P7725 Pearl King Crab (Crab King)

During a voyage, you accidentally discover a king crab surrounded by reefs. After being eroded by Moon Island energy, what connection does it have with moonlight? It seems that only by defeating it can you find out.

The king crab can be challenged by embedding gems. Different gems have different effects, but strangely, the order in which the gems are embedded sometimes also affects its strength. The king crab has a strength value initially equal to $0$. Each gem has attributes $op$ and $v$, meaning: - If $op$ is `+`, then after embedding, the king crab’s strength value will increase by $v$. - If $op$ is `*`, then after embedding, the king crab’s strength value will be multiplied by $v$. Because the gems’ effects are very strange, $v$ may be negative. As an adventurer who loves challenges, you want to choose an embedding order such that **each gem** is embedded **exactly once**, and the king crab’s strength value is maximized.
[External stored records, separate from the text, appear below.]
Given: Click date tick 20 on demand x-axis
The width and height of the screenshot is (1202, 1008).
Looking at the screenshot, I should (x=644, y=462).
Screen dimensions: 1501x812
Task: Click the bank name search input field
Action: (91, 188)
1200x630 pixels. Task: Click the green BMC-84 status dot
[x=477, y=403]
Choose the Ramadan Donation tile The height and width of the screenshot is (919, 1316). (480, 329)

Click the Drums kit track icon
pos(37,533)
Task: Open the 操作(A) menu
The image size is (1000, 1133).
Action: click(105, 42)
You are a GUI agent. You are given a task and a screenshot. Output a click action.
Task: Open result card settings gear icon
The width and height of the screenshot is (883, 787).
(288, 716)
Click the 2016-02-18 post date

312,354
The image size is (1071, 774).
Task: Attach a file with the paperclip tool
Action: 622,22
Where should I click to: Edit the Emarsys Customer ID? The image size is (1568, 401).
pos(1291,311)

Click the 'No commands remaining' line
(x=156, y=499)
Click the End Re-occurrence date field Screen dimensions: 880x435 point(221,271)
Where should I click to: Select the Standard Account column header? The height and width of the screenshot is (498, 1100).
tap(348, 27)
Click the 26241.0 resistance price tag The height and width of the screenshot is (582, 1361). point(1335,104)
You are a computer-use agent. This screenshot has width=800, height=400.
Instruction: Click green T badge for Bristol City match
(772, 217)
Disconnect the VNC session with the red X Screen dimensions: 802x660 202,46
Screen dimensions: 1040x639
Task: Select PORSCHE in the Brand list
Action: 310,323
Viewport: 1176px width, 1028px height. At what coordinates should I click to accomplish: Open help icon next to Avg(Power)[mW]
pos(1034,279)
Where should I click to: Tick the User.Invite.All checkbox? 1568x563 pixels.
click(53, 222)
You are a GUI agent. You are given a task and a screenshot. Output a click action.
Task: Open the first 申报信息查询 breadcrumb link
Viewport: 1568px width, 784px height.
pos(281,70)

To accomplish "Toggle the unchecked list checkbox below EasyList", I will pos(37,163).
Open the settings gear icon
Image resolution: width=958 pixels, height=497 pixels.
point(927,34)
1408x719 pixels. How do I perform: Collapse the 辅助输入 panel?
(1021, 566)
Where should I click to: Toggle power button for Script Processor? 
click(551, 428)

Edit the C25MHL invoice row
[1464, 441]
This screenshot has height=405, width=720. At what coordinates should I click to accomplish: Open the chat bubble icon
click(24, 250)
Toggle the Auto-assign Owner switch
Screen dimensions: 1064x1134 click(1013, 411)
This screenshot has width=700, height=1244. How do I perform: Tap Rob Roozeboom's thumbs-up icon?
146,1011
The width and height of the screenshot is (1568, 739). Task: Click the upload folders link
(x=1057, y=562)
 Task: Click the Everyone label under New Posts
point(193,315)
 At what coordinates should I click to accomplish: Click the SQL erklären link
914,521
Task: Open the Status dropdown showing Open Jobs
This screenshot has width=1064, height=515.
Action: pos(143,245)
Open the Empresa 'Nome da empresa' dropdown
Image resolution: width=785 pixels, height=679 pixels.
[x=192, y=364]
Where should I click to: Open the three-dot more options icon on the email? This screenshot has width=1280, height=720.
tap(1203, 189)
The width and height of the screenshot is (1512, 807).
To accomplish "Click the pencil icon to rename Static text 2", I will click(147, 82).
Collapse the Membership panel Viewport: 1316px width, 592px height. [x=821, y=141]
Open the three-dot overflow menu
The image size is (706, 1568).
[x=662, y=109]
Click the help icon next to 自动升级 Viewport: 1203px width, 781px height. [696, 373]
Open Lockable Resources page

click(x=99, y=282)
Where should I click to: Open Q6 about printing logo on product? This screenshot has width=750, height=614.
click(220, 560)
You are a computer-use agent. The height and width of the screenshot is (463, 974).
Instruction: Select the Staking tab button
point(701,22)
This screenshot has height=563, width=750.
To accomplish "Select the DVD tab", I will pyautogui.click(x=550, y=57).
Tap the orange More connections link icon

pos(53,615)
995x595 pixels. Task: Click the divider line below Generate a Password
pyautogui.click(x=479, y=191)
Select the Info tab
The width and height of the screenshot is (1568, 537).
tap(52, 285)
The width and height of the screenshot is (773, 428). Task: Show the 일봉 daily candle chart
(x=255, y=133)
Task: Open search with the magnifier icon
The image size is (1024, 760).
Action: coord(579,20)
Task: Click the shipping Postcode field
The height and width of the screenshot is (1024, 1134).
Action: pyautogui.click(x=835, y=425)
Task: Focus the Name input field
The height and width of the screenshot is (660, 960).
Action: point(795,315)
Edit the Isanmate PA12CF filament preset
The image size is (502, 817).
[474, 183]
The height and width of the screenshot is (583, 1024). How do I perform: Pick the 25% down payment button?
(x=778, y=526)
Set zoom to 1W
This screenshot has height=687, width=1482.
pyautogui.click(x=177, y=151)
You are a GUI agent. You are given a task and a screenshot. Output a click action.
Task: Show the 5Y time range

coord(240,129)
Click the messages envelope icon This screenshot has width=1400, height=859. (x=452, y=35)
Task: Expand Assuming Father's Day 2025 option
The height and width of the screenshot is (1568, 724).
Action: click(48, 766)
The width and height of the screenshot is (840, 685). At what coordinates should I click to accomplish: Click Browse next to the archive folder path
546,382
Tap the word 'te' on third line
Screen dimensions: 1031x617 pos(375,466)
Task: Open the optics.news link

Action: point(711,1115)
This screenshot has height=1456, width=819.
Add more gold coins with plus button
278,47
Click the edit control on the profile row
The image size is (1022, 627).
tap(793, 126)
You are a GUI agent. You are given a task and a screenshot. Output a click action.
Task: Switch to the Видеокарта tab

You only need to output the maximum strength value modulo $998244353$. Note that this is a number in $[0, 998244353)$. That is, if the answer is `ans`, in C++ syntax you need to output `(ans % P + P) % P`, where `P = 998244353`.

The first line contains an integer $n$, representing the number of gems. The next $n$ lines each contain a character $op$ and an integer $v$ separated by a space, describing a gem.

Output one integer on one line, representing the maximum strength value modulo $998244353$.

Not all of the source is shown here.